The host name received in the HTTP_HOST header variable. When using name-based virtual hosting, this is typically the virtual host name specified by the client in the HTTP request, and it should not be confused with the canonical DNS name of the host running the web server. For example, a request to "https://bsd.lv/app.cgi/file" would have a host of "bsd.lv". If HTTP_HOST is not defined, host is set to "localhost".

struct kdata *kdata

Internal data. Should not be touched.

const struct kvalid *keys

Value passed to khttp_parse().

size_t keysz

Value passed to khttp_parse().

enum kmethod method

The KMETHOD_ACL, KMETHOD_CONNECT, KMETHOD_COPY, KMETHOD_DELETE, KMETHOD_GET, KMETHOD_HEAD, KMETHOD_LOCK, KMETHOD_MKCALENDAR, KMETHOD_MKCOL, KMETHOD_MOVE, KMETHOD_OPTIONS, KMETHOD_POST, KMETHOD_PROPFIND, KMETHOD_PROPPATCH, KMETHOD_PUT, KMETHOD_REPORT, KMETHOD_TRACE, or KMETHOD_UNLOCK submission method obtained from the REQUEST_METHOD header variable. If an unknown method was requested, KMETHOD__MAX is used. If no method was specified, the default is KMETHOD_GET.

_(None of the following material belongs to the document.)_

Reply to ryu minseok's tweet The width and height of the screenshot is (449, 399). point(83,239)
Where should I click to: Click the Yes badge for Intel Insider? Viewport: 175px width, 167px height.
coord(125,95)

Applications will usually accept only KMETHOD_GET and KMETHOD_POST, so be sure to emit a KHTTP_405 status for undesired methods.

size_t mime

The MIME type of the requested file as determined by its suffix matched to the mimemap map passed to khttp_parsex() or the default kmimemap if using khttp_parse(). This defaults to the mimesz value passed to khttp_parsex() or the default KMIME__MAX if using khttp_parse() when no suffix is specified or when the suffix is specified but not known.

size_t page

The page index found by looking up pagename in the pages array. If pagename is not found in pages, pagesz is used; if pagename is empty, defpage is used.

char *pagename

The first component of fullpath or an empty string if there is none. It is compared to the elements of the pages array to determine which page it corresponds to. For example, for a fullpath of "/dir/file.html" this component corresponds to dir. For "/file.html", it's file.

char *path

The middle part of fullpath, after stripping pagename/ at the beginning and .suffix at the end, or an empty string if there is none. For example, if the fullpath is bar/baz.html, this component is baz.

char *pname

The script name received in the SCRIPT_NAME header variable. For example, for a request to a CGI program /var/www/cgi-bin/app.cgi mapped by the web server from "https://bsd.lv/app.cgi/file", this would be app.cgi. This may not reflect a file system entity and it may be an empty string.

uint16_t port

The server's receiving TCP port according to the SERVER_PORT header variable, or 80 if that is not defined or an invalid number.

struct khttpauth rawauth

The raw authorization request according to the HTTP_AUTHORIZATION header variable passed by the web server. This is only set if the web server is not managing authorisation itself.

char *remote

The string form of the client's IPv4 or IPv6 address taken from the REMOTE_ADDR header variable, or "127.0.0.1" if that is not defined. The address format of the string is not checked.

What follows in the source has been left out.